Frank Minder will das nicht als Triumph verstanden wissen, nach dem Motto: Ich hatte alles richtig gemacht, meine Nachfolger machen alles falsch. Er hat ja selbst an vorderster Front Aufstieg und Niedergang der Branche miterlebt. Er konnte mit Gutscheinen um sich werfen, als die Leute sich fast türmten in den Hallen auf der Bürgerweide. Als Tour-de-France-Sieger um die Bahn sausten, als die Sponsoren und die Prominenz nicht fehlen wollten bei der großen Sause. Als Bremer Erfolgsgeheimnis galt diese bunte Mischung von Pace auf der sowie Party neben der Bahn, und diese Mixtur wiederum gilt als frühe Erfindung von Frank Minder.

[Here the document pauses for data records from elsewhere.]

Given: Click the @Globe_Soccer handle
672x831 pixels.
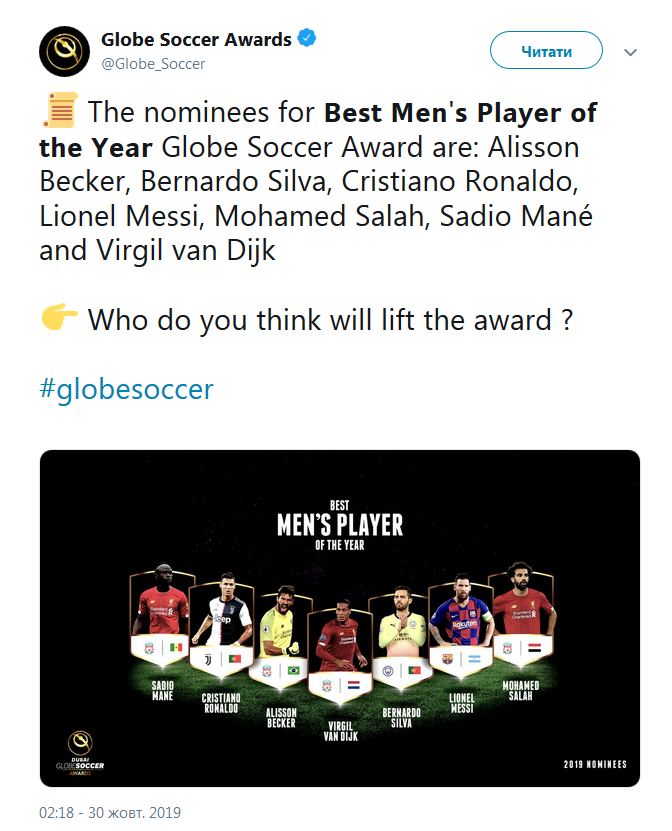Looking at the screenshot, I should pyautogui.click(x=153, y=64).
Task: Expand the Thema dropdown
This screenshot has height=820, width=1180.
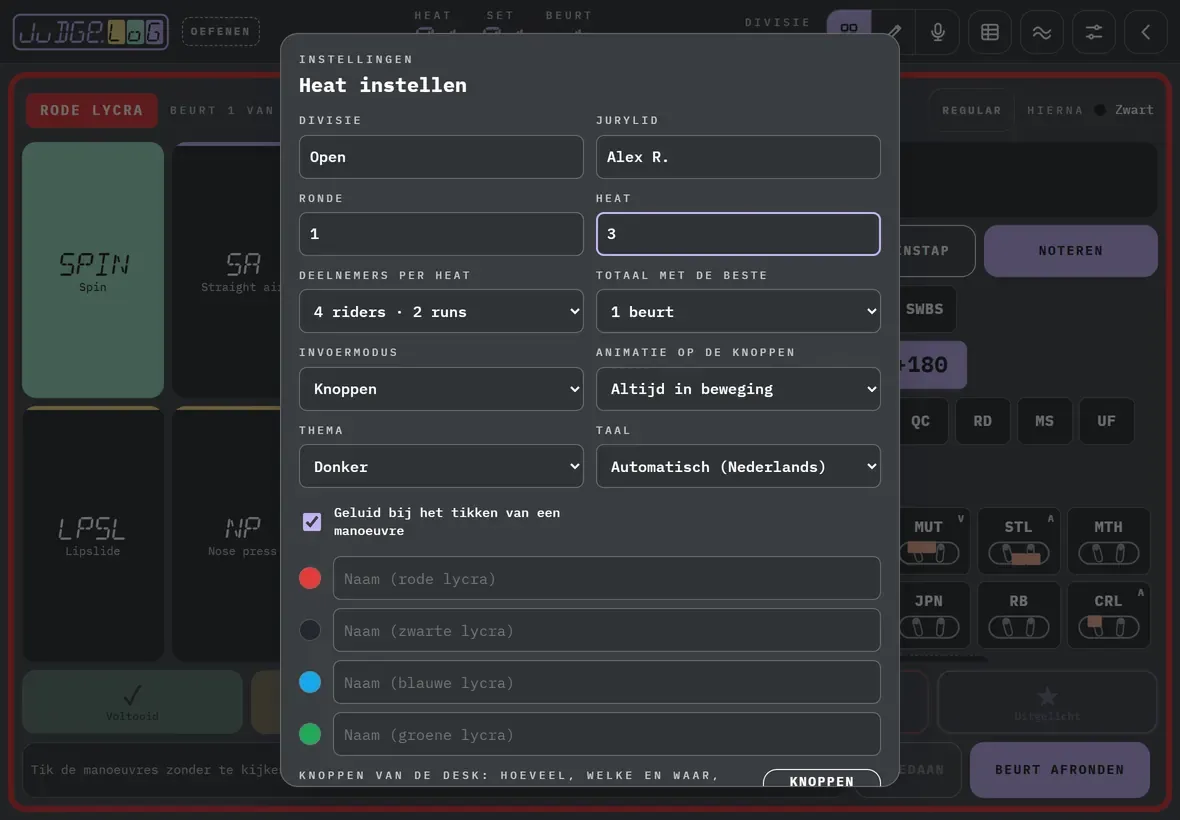Action: [x=441, y=466]
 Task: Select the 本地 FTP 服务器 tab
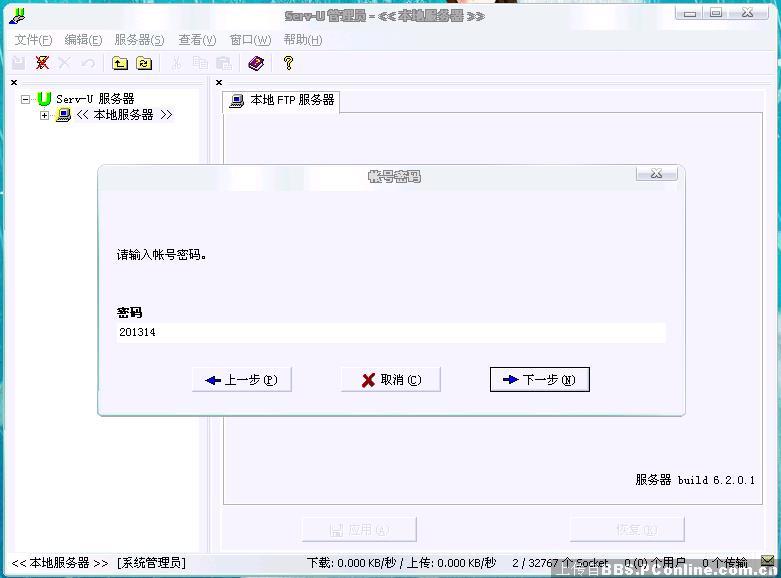[x=282, y=101]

Bremen konnte sich so zwar länger halten als viele andere Rennen in Deutschland, aber der Abschwung machte auch, nun ja: vor Minders Baby nicht Halt. Es wurden immer weniger Prominente und Sponsoren, die unbedingt mit ihm aufs Foto wollten. So, wie die verbreiteten Zuschauerzahlen immer unglaubwürdiger wurden. Mit einem gewissen Glück-gehabt-Gefühl kann Frank Minder heute nach hinten schauen. Er hat eine tolle Zeit erlebt und maßgeblich mitgestaltet, die Zeit und all die wilden Geschichten in ihnen kann ihm keiner mehr nehmen. Und dass er sich heutzutage nicht mehr auf dem Veranstaltermarkt behaupten muss, "da kann ich im Nachhinein doch drei Kreuze machen", sagt er. Als Veranstalter versuchte er sich nach der wilden Sechstage-Ära noch mit einem Radrennen auf dem Flughafen-Gelände und mit einem Tanz-Festival, das er mit Roberto Albanese, dem Erfolgscoach des Grün-Gold-Clubs, auf die Beine stellen wollte. Mit der Airport-Nummer wurde es nichts, aus dem Tanz-Event wurde etwas, wenn auch nicht dauerhaft.

Dauerhaft wurde aber etwas ganz anderes. Das beweist vielleicht sogar am meisten, dass sozusagen immer noch Frank Minder drin ist, wo Frank Minder drauf steht, auch wenn sich das ein bisschen paradox anhören mag. Er hat aufgehört zu rauchen, und zwar Knall auf Fall, wie es so schön heißt. Dazu muss man wissen, dass Frank Minder bis zu seinem 70. Lebensjahr täglich rund 50 Zigaretten angezündet und durchgezogen hat. Der Herr Minder, der Glimmstengel, eine zackige rauchige Stimme, das war quasi eine sehr verschworene Einheit. In den ersten drei, vier Tagen nach seinem Herzinfarkt ging das aber nicht mit dem Rauchen, praktisch zum ersten Mal in seinem Leben. "Und danach schmeckten die Zigaretten schrecklich", sagt er. Also Schluss mit dem Gepaffe, was soll's. Der Super-Raucher wurde Super-Nichtraucher, er steckte sozusagen sogar seine Ingeborg an mit dem kategorischen Zigaretten-Verzicht. Auch sie gab die Qualmerei wenig später auf. Bis heute sei das so geblieben, erzählt Frank Minder. "Ich hatte", sagt er, "schon immer einen starken Willen." Man kann sich kaum dagegen wehren zu denken: Da hat er verdammt noch mal recht.